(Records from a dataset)
■ ■ ■
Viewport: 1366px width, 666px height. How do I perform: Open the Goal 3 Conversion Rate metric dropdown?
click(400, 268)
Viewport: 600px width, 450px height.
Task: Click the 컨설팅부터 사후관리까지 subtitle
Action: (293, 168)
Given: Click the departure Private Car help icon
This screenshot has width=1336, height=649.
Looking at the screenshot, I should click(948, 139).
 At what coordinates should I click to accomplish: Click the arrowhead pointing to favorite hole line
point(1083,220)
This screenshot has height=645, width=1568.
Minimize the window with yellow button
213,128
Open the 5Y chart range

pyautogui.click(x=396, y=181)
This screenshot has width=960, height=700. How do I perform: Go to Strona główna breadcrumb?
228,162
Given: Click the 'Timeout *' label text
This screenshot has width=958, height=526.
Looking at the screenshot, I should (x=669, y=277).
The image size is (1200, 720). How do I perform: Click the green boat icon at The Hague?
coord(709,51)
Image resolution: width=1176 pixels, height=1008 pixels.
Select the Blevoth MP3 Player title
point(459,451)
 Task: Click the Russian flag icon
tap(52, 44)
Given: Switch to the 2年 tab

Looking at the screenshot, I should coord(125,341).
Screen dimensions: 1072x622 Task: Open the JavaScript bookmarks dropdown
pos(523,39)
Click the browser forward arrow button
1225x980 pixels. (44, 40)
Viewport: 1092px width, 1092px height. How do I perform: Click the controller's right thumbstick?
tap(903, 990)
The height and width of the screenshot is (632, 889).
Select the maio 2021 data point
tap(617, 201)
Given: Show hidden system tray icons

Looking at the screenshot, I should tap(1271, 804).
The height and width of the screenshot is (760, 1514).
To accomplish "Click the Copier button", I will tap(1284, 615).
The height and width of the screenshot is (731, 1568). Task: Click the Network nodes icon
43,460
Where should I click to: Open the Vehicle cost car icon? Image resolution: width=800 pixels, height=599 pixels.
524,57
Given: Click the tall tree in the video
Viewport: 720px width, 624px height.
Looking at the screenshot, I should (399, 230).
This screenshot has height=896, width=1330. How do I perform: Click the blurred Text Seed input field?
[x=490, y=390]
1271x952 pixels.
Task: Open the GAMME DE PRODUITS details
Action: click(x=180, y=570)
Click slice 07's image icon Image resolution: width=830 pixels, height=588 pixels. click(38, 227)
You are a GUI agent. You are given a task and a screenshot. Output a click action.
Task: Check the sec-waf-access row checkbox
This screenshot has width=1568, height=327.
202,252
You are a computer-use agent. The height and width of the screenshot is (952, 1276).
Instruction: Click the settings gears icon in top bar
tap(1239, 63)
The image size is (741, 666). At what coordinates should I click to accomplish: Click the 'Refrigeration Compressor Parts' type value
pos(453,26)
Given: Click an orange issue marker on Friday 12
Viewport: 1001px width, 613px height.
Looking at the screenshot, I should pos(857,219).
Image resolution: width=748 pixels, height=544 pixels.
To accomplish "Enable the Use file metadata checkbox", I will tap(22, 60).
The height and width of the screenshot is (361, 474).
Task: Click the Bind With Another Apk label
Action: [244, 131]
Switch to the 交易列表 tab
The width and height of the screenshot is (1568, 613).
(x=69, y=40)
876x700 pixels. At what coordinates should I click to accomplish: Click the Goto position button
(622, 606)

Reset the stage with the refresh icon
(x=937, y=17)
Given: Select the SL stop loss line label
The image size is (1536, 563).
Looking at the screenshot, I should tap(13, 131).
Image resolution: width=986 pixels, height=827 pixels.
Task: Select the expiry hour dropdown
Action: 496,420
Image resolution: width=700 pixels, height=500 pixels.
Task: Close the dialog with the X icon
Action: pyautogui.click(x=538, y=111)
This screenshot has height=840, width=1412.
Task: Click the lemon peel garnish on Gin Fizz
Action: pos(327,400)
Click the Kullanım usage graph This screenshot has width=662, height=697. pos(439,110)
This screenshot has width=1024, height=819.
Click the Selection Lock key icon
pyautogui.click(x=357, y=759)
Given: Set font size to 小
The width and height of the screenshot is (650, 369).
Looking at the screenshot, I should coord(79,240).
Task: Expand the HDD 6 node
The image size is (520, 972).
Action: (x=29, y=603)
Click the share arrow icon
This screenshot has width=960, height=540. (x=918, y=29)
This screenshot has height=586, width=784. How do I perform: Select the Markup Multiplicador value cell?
■ ■ ■
### Work task
Nothing may be left out: return each entry exactly as it reads.

### Exercise solution
Viewport: 1366px width, 666px height. How do I perform: Open the Goal 3 Conversion Rate metric dropdown?
click(400, 268)
Viewport: 600px width, 450px height.
Task: Click the 컨설팅부터 사후관리까지 subtitle
Action: (293, 168)
Given: Click the departure Private Car help icon
This screenshot has width=1336, height=649.
Looking at the screenshot, I should click(948, 139).
 At what coordinates should I click to accomplish: Click the arrowhead pointing to favorite hole line
point(1083,220)
This screenshot has height=645, width=1568.
Minimize the window with yellow button
213,128
Open the 5Y chart range

pyautogui.click(x=396, y=181)
This screenshot has width=960, height=700. How do I perform: Go to Strona główna breadcrumb?
228,162
Given: Click the 'Timeout *' label text
This screenshot has width=958, height=526.
Looking at the screenshot, I should (x=669, y=277).
The image size is (1200, 720). How do I perform: Click the green boat icon at The Hague?
coord(709,51)
Image resolution: width=1176 pixels, height=1008 pixels.
Select the Blevoth MP3 Player title
point(459,451)
 Task: Click the Russian flag icon
tap(52, 44)
Given: Switch to the 2年 tab

Looking at the screenshot, I should coord(125,341).
Screen dimensions: 1072x622 Task: Open the JavaScript bookmarks dropdown
pos(523,39)
Click the browser forward arrow button
1225x980 pixels. (44, 40)
Viewport: 1092px width, 1092px height. How do I perform: Click the controller's right thumbstick?
tap(903, 990)
The height and width of the screenshot is (632, 889).
Select the maio 2021 data point
tap(617, 201)
Given: Show hidden system tray icons

Looking at the screenshot, I should tap(1271, 804).
The height and width of the screenshot is (760, 1514).
To accomplish "Click the Copier button", I will tap(1284, 615).
The height and width of the screenshot is (731, 1568). Task: Click the Network nodes icon
43,460
Where should I click to: Open the Vehicle cost car icon? Image resolution: width=800 pixels, height=599 pixels.
524,57
Given: Click the tall tree in the video
Viewport: 720px width, 624px height.
Looking at the screenshot, I should (399, 230).
This screenshot has height=896, width=1330. How do I perform: Click the blurred Text Seed input field?
[x=490, y=390]
1271x952 pixels.
Task: Open the GAMME DE PRODUITS details
Action: click(x=180, y=570)
Click slice 07's image icon Image resolution: width=830 pixels, height=588 pixels. click(38, 227)
You are a GUI agent. You are given a task and a screenshot. Output a click action.
Task: Check the sec-waf-access row checkbox
This screenshot has width=1568, height=327.
202,252
You are a computer-use agent. The height and width of the screenshot is (952, 1276).
Instruction: Click the settings gears icon in top bar
tap(1239, 63)
The image size is (741, 666). At what coordinates should I click to accomplish: Click the 'Refrigeration Compressor Parts' type value
pos(453,26)
Given: Click an orange issue marker on Friday 12
Viewport: 1001px width, 613px height.
Looking at the screenshot, I should pos(857,219).
Image resolution: width=748 pixels, height=544 pixels.
To accomplish "Enable the Use file metadata checkbox", I will tap(22, 60).
The height and width of the screenshot is (361, 474).
Task: Click the Bind With Another Apk label
Action: [244, 131]
Switch to the 交易列表 tab
The width and height of the screenshot is (1568, 613).
(x=69, y=40)
876x700 pixels. At what coordinates should I click to accomplish: Click the Goto position button
(622, 606)

Reset the stage with the refresh icon
(x=937, y=17)
Given: Select the SL stop loss line label
The image size is (1536, 563).
Looking at the screenshot, I should tap(13, 131).
Image resolution: width=986 pixels, height=827 pixels.
Task: Select the expiry hour dropdown
Action: 496,420
Image resolution: width=700 pixels, height=500 pixels.
Task: Close the dialog with the X icon
Action: pyautogui.click(x=538, y=111)
This screenshot has height=840, width=1412.
Task: Click the lemon peel garnish on Gin Fizz
Action: pos(327,400)
Click the Kullanım usage graph This screenshot has width=662, height=697. pos(439,110)
This screenshot has width=1024, height=819.
Click the Selection Lock key icon
pyautogui.click(x=357, y=759)
Given: Set font size to 小
The width and height of the screenshot is (650, 369).
Looking at the screenshot, I should coord(79,240).
Task: Expand the HDD 6 node
The image size is (520, 972).
Action: (x=29, y=603)
Click the share arrow icon
This screenshot has width=960, height=540. (x=918, y=29)
This screenshot has height=586, width=784. How do I perform: Select the Markup Multiplicador value cell?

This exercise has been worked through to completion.